Alcoa announces curtailment of Ferndale operations
Wednesday, April 29, 2020
After 54 years of operation, Alcoa announces they will shutter their smelter near Ferndale, laying off about 700 workers. The aluminum producer said it expects to fully curtail the Intalco Works smelter by the end of July.
Since the beginning of the year, aluminum prices have fallen more than 20 percent, down 45 percent from highs in 2018. In the first quarter of 2020, the Intalco smelter lost $24 million, the company announced in a press release.
“While our employees have worked diligently to improve the facility, the smelter is uncompetitive, and current market conditions have exacerbated the facility’s challenges,” Alcoa President and CEO Roy Harvey said. “This is difficult because of the impact on our employees, and we will ensure appropriate support as we work to safely curtail the facility.”
Steve Emig, Intalco’s plant manager, said the site’s approximately 700 employees have worked together to address numerous challenges in an attempt to make the site competitive in the global market.
“Unfortunately, we cannot control the larger market dynamics,” Emig said. “While this is a sad day, I remain proud of our Intalco team. We will work together during this difficult transition, focusing on safety and providing all available support to our employees.”
“This news is simply heartbreaking,” Ferndale Mayor Greg Hansen said in a statement. “The smelter is part of the lifeblood of our community, and they have been putting food on the tables of Ferndale families for almost three generations. This closure will be a critical blow to our local economy in the midst of a difficult time.”
The potential impacts to Ferndale schools and families may be enormous with the loss of operating revenues from Intalco.
“There is no other way to say this—I am devastated for my community,” Ferndale School District Superintendent Dr. Linda Quinn said. “Mayor Greg Hansen has committed resources and support from the City of Ferndale and I join him in committing the resources of our school district as we come alongside our students and families who are in crisis because of this shutdown.”
The school district is working to develop a plan of support for families who need counseling and other resources.
Commenting on the announced closure, Gov. Jay Inslee stressed the state’s commitment to protect manufacturing jobs.
“Washington state has an established infrastructure that allows companies like Intalco to be as competitive as possible,” Inslee said, “and in 2016 we worked with Intalco executives and federal officials to secure a deal that kept the company operational until now. That deal included some of the lowest energy prices in the nation, a tax preference extension.”
The company has struggled to find equilibrium in an uncertain energy market through a series of contracts with Bonneville Power Administration, which has kept the smelter operating at reduced capacity for the past decade.
Intalco, established in 1966, has 279,000 metric tons of annual peak operating capacity. More than 49,000 metric tons of production capacity was lost due to instability in energy markets.

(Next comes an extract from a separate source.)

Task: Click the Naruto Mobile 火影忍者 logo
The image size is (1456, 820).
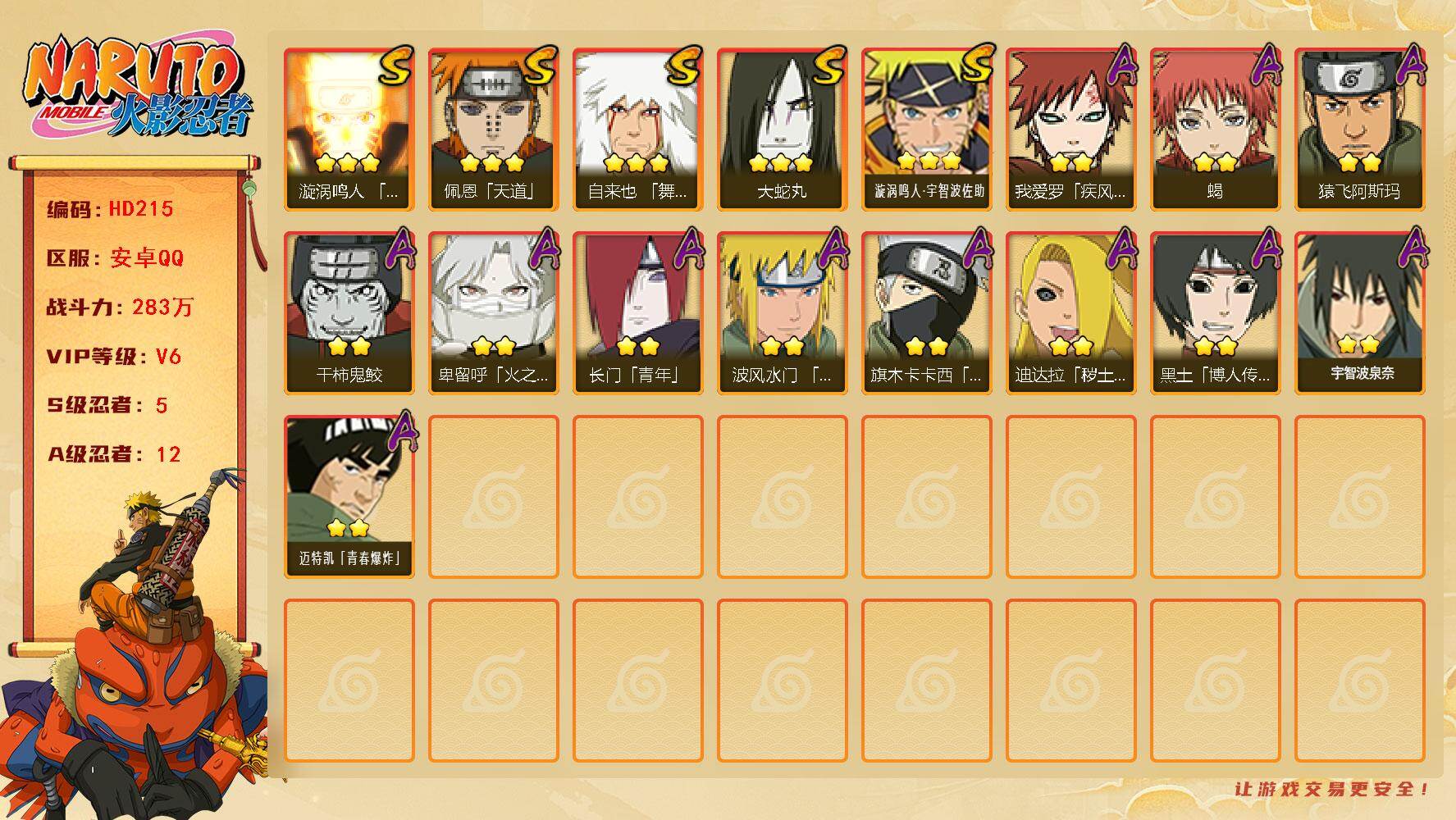Action: pos(138,89)
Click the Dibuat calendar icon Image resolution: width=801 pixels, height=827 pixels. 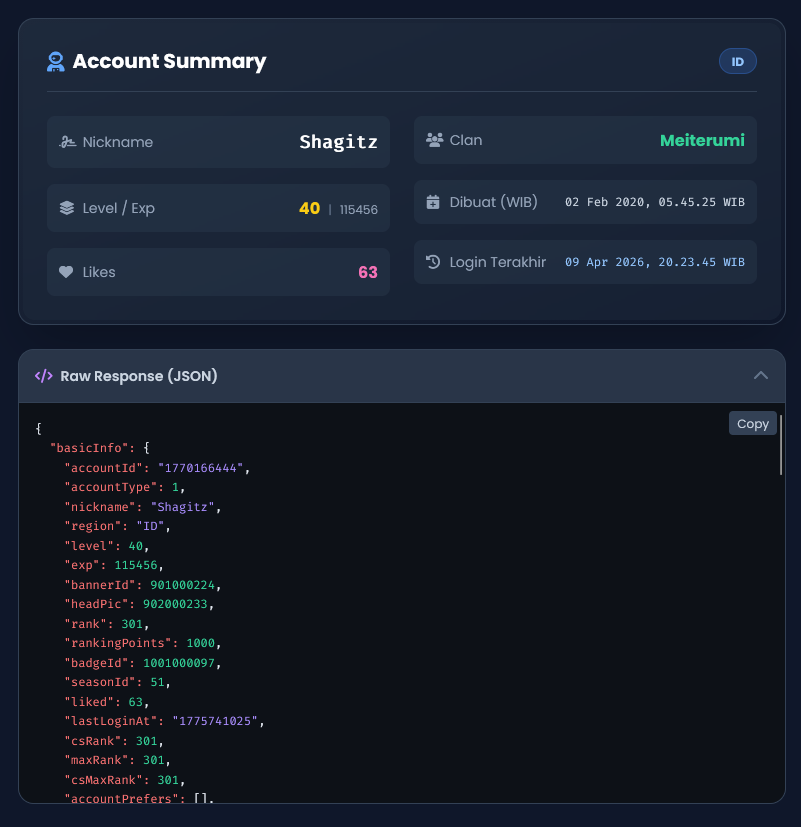(433, 202)
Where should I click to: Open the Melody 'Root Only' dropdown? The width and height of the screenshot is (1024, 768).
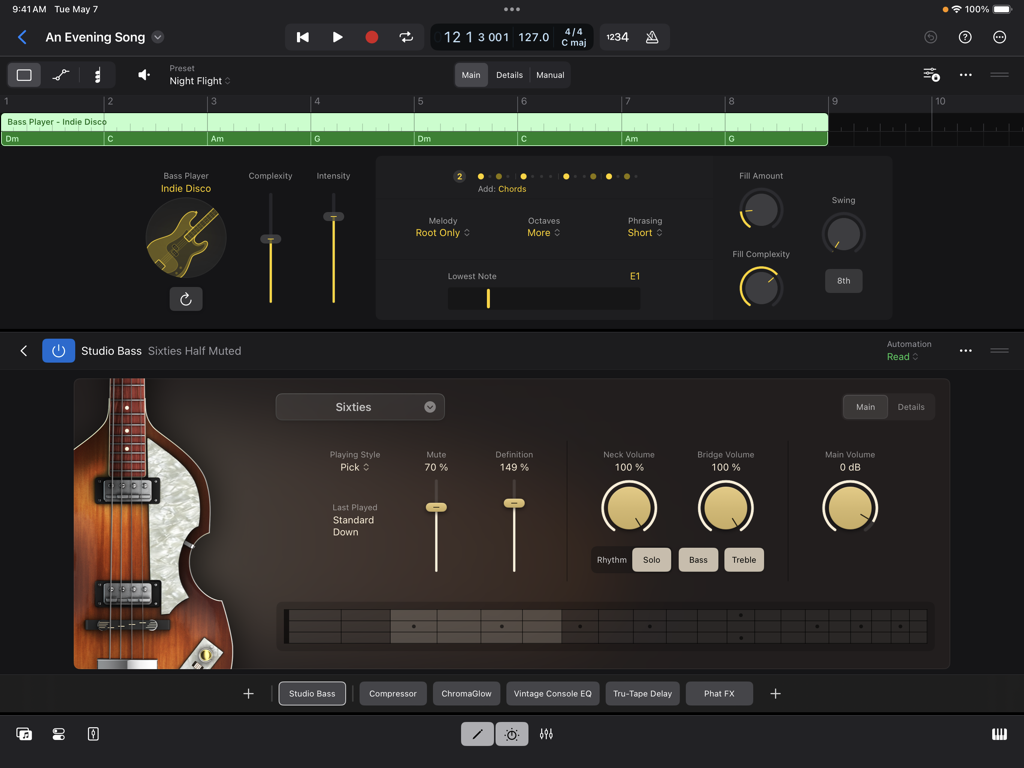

In 2016, the Canadian producer Petrogas Energy Corp. purchased Alcoa Intalco’s idle wharf and pier for $122 million as the aluminum company continued to scale back shipping operations.
Local leaders pledged to explore avenues that might continue industrial operations at Intalco.
Sen. Doug Ericksen noted that there are only seven aluminum smelters left in the United States, while China has 140.
“We have to bring American jobs home, but before we do that, we have got to keep the American jobs we have here right now, producing the materials that we need in this country,” the Ferndale Republican said at a rally for Alcoa workers last week.